Apa pun bentuknya, teror tetap berlangsung. Kita seolah dibombardir dengan pernyataan martir, kafir, jihad, dan istilah lainnya yang mengesankan heroisme. Padahal apa yang mereka lakukan tak ada heroik-heroiknya. Yang mereka lakukan adalah membunuh orang tak berdosa, menafikan perbedaan dan membenarkan kekerasan. Untuk itu, mereka pantas, layak dan patut dihukum.
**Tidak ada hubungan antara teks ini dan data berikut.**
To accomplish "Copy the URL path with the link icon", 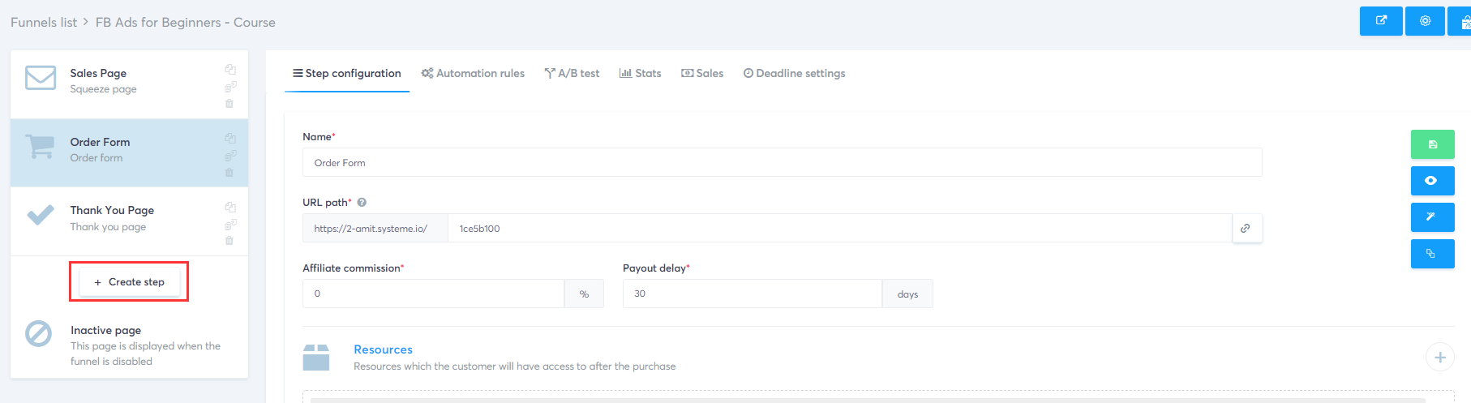I will 1246,228.

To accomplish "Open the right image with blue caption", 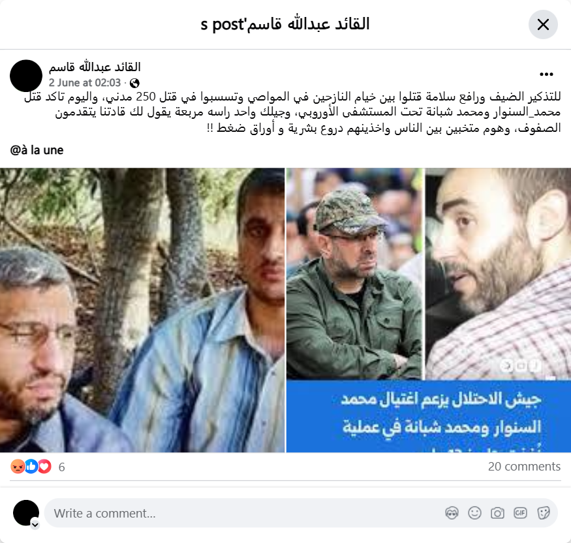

Kami memang tak setuju hukuman mati, karena tak ada manusia yang boleh berlaku sebagai Tuhan. Tapi Amrozi, Muklas alias Ali Gufron dan Imam Samudra harus dihukum, seberat-beratnya. Sejatinya, hukuman apa pun tak akan mengembalikan para korban yang meninggal sia-sia. Paling tidak, negara bisa membuktikan kepada korban: hukum masih ada di negeri ini.